Table 1. Docking and Experimental Results of the In Vitro ACE Inhibitory Activity.
| docking
scoresa |
experimental assessment |
||||
|---|---|---|---|---|---|
| sequence | N-domain | C-domain | ACE-inhibition (%)b | IC50 (μM)c | |
| AKP | 69.47 ± 1.04 | 88.29 ± 4.47 | 86.14 ± 0.35 | 719.90 ± 16.04 | |
| LXP series | LKP | 76.15 ± 0.97d | 95.20 ± 3.31d | 97.36 ± 0.15 | 9.23 ± 0.56d |
| LCP | 69.70 ± 0.82 | 85.93 ± 2.45 | 98.38 ± 0.31 | 8.25 ± 0.71 | |
| LHP | 71.74 ± 0.70 | 87.97 ± 2.14 | n.d. | n.d. | |
| LFP | 72.97 ± 1.56 | 90.07 ± 0.76 | n.d. | n.d. | |
| LWP | 78.73 ± 1.34 | 90.55 ± 0.59 | n.d. | n.d. | |
| LVP | 71.42 ± 1.22 | 74.34 ± 1.09 | n.d. | n.d. | |
| XPR series | YPR | 85.58 ± 3.80 | 92.52 ± 6.72 | 46.64 ± 0.62 | n.d. |
| GPR | 83.02 ± 2.67 | 85.44 ± 3.33 | 16.36 ± 1.46 | n.d. | |
| IPR | 88.79 ± 1.64 | 89.74 ± 2.04 | 84.58 ± 0.46 | 460.06 ± 2.42 | |
| NPR | 86.31 ± 2.84 | 79.26 ± 1.43 | 44.60 ± 0.42 | n.d. | |
Docking scores are expressed as mean values ± standard deviation of three independent docking simulations.

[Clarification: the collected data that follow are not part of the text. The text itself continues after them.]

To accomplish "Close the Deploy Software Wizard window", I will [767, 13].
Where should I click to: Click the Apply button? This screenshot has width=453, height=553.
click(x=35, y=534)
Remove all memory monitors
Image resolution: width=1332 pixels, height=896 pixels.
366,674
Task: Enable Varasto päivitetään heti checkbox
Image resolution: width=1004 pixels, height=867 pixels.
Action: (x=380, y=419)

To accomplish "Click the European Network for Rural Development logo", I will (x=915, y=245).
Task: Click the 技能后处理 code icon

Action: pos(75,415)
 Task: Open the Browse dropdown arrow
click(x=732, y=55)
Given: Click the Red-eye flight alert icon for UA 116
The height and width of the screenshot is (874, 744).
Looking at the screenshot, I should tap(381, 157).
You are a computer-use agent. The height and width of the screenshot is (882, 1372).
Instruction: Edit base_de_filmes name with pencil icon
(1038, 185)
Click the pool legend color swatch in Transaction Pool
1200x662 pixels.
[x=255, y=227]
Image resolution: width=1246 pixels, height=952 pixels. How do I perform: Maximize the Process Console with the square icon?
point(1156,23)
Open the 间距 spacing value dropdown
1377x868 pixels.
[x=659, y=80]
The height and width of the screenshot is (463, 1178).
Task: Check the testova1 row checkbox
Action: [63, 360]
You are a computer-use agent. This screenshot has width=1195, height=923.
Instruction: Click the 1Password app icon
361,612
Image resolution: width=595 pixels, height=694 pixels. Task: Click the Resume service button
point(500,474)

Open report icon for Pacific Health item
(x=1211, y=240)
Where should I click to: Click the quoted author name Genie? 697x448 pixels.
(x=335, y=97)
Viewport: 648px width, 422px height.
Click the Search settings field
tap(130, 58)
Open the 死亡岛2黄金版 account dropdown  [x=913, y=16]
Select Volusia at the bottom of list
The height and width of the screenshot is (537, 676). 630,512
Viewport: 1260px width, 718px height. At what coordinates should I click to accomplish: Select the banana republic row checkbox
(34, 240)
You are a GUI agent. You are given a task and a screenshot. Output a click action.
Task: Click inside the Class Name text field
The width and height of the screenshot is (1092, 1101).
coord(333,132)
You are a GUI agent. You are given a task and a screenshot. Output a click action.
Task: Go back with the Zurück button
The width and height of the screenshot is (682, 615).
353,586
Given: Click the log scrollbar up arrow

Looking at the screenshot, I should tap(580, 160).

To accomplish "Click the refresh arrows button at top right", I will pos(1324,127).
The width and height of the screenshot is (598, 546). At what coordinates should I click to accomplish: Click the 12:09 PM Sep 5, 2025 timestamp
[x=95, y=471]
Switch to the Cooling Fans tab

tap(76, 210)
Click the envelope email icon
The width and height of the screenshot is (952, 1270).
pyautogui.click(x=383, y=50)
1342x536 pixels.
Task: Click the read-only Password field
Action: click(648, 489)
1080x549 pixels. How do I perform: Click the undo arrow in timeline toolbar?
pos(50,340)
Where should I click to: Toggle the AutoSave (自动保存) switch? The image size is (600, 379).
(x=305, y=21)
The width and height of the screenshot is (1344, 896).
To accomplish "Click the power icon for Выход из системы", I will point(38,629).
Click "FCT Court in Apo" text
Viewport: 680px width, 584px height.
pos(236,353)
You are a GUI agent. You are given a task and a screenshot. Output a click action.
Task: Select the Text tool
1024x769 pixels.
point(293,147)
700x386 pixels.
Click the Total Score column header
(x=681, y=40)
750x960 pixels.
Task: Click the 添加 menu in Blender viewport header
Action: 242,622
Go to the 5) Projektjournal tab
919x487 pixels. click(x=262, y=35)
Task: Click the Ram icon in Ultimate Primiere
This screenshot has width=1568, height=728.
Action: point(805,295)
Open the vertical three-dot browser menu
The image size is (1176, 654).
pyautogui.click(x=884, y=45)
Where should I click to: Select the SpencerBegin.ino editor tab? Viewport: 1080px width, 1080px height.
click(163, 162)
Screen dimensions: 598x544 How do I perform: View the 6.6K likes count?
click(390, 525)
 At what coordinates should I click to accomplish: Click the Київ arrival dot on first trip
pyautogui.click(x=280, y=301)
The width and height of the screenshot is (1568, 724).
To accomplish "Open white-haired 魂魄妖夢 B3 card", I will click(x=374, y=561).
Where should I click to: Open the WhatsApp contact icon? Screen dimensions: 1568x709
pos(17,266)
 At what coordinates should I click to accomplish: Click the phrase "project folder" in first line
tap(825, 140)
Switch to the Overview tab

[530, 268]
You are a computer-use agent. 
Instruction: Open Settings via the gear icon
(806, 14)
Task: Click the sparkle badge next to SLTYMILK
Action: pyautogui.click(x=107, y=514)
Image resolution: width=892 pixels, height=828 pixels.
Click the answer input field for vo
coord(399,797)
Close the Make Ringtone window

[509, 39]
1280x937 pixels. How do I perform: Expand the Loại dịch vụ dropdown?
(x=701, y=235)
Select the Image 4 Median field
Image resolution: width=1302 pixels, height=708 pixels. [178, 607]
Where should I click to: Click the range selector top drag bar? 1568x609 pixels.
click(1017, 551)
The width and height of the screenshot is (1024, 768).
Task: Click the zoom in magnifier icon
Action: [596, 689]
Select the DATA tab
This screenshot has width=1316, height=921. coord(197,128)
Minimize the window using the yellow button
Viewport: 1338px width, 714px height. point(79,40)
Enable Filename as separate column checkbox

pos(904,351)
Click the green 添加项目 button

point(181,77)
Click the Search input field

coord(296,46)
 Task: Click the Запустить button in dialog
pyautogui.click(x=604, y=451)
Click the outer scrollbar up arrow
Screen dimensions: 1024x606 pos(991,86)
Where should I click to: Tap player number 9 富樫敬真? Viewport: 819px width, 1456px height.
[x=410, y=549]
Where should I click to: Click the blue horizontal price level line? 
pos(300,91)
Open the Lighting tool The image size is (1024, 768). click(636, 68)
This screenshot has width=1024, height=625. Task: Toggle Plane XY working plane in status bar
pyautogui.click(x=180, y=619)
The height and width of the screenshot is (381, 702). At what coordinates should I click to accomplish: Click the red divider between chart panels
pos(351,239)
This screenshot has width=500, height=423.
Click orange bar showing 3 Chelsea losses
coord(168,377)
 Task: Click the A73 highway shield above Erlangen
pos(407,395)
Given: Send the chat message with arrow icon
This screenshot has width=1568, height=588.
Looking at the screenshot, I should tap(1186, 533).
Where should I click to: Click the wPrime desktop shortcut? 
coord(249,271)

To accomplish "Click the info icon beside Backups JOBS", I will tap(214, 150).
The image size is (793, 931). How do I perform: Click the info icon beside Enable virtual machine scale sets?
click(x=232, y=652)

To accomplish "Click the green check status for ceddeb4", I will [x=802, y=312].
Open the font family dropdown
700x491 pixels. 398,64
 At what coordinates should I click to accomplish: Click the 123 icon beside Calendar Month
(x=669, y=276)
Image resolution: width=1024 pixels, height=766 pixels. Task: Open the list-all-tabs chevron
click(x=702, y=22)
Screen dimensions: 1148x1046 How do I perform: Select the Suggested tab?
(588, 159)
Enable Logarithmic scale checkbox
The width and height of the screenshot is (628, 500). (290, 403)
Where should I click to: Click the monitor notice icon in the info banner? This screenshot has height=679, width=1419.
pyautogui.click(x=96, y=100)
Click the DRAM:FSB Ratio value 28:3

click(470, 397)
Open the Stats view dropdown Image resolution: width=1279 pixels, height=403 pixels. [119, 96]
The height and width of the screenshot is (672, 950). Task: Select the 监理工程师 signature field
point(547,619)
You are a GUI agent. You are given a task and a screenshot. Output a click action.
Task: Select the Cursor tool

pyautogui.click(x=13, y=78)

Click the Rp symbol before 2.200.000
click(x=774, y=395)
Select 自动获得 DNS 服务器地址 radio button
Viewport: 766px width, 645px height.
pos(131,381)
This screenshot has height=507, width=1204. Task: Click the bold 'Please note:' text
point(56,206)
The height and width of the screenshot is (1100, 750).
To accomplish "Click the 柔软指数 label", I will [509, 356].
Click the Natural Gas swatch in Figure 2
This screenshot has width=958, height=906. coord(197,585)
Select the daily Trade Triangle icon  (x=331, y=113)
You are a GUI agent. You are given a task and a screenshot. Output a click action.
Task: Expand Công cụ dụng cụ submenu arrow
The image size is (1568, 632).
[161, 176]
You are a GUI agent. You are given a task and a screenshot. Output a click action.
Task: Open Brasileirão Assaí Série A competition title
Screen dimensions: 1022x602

ACE-inhibition percentage obtained with AKP at 3.2 mM, LKP and LCP at 0.3 mM, whereas with YPR, GPR, IPR, and NPR at 2.3, 3, 2.6 and 2.6 mM, respectively, expressed as a mean value of four independent experiments in triplicate ± standard deviation.
IC50 stands for the half maximal inhibitory concentration, and it is expressed as a mean value of four independent experiments in triplicate ± standard deviation unless otherwise indicated.
According to12; n.d. stands for “not determined” in this work.
Figure 1.
Computational results of LKP and LCP. (A) Pharmacophoric analysis of ACE C-domain binding site and docking poses of LKP and LCP. Protein is represented in cartoon and peptides in sticks. Yellow dashed lines indicate polar contacts. Cyan, red, and blue spheres indicate areas able to receive hydrophobic, hydrogen bond acceptor, or hydrogen bond donor groups, respectively. (B) Results of molecular dynamics. The top figure reports the time step representation of LCP trajectories (represented in sticks) within the N- and C-terminal domain of the ACE (represented in cartoon). The red-to-blue color switch indicates the stepwise changes of peptide coordinates along the simulation. The white dashed ring indicates the position of Leu at the first position (N-terminal). The figure in the bottom reports the RMSD analysis of LCP.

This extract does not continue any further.